As you can see when I did 600 for sqrt( 15 ) it took a while vs as if I did like 10 which would look like
x0 = 1 * 10^2 = 100
x1 = 1/2( 100 + 15/100 ) = 50.075
x2 = 1/2( 50.075 + 15/50.075 ) = 25.1872
x3 = 1/2( 25.1872 + 15/25.1872 ) = 12.8914
x4 = 1/2( 12.8914 + 15/12.8914 ) = 7.0275
x5 = 1/2( 7.0275 + 15/7.0275 ) = 4.5810
x6 = 1/2( 4.581 + 15/4.581 ) = 3.9277
x7 = 1/2( 3.9277 + 15/3.9277 ) = 3.8734
x8 = 1/2( 3.8734 + 15/3.8734 ) = 3.8730
x9 = 1/2( 3.8730 + 15/3.8730 ) = 3.8730


same answer but took less loops to get it.

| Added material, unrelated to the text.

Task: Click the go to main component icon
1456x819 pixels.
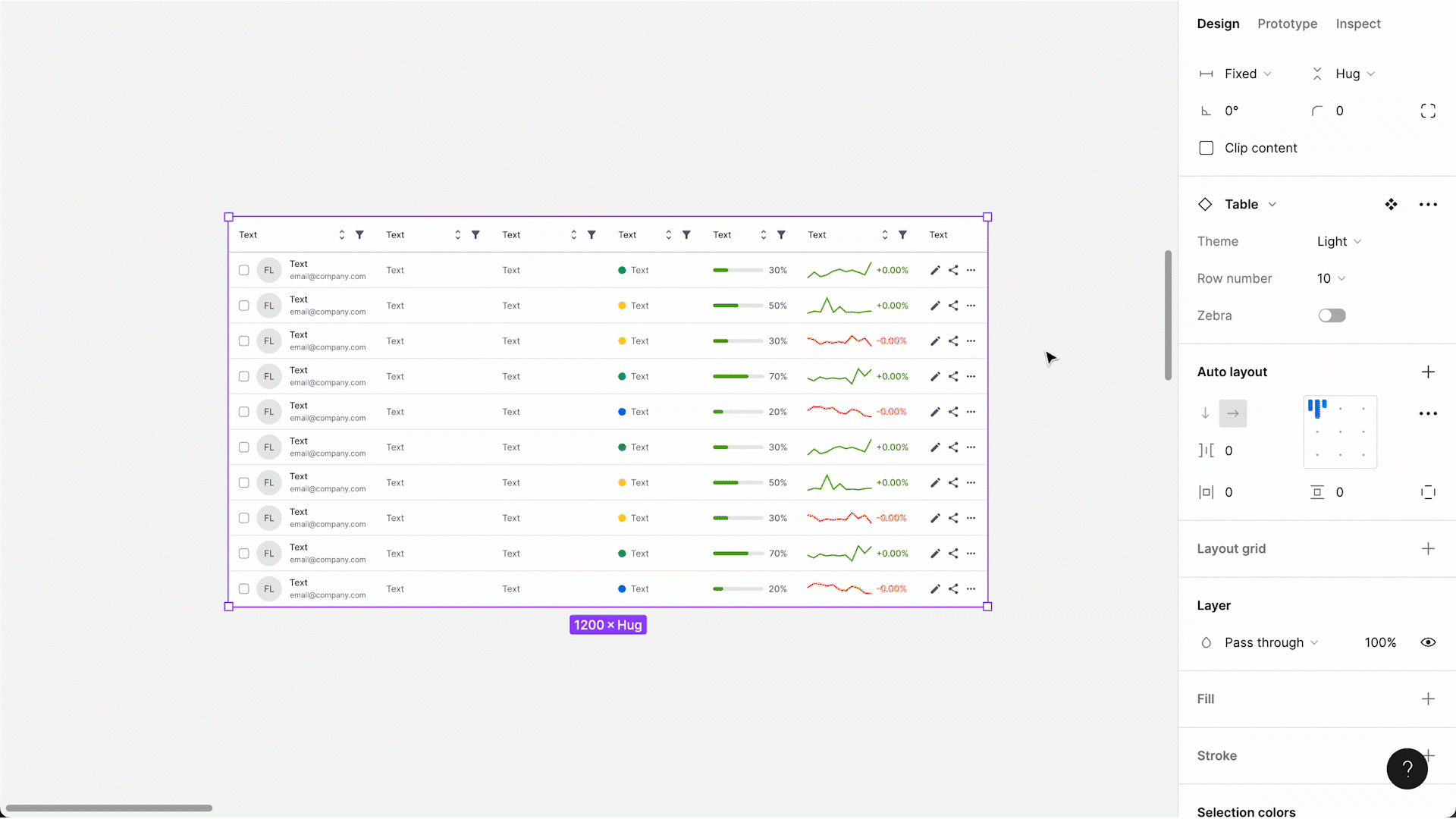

I think i understand a little if i am right plese announce me but i think the general algorithm would be( from your explain):
n->programmer choosed number(integer positive)
num->user choosed number( waiting to be sqrt'd)
x0=1*n^2
x1=1/2(x0 + num/x0)
.................................
x(n-1)=1/2(x(n-2)+num/x(n-2))=sqrt(num)
And if i am not wrong, as well as n is bigger the answer is more aproximate.
I took some randome cases and that's my conclusion i hope it's right. Thank you again for your work anyway.

yeah but n should be 10 though I didn't try other numbers so oculd be very well any number.

Even if it's 10 the algorithm is very useful. Thank you very much for the help , it would have been a lot heavier for me to find this myself.

An interesting feature of this algorithm is that it converges very rapidly towards the solution, once it is close. It gives roughly double the number of correct significant digits with each iteration.
Example:
n = 4
x0 = 4 (or any reasonable estimate).
x1 = 2.5
x2 = 2.05
x3 = 2.00060975609756097560975609756
x4 = 2.00000009292229466031325963976
x5 = 2.00000000000000215863811094172
x6 = 2.00000000000000000000000000000

Notice the number of zeros after the decimal point, indicating correct digits in each iteration.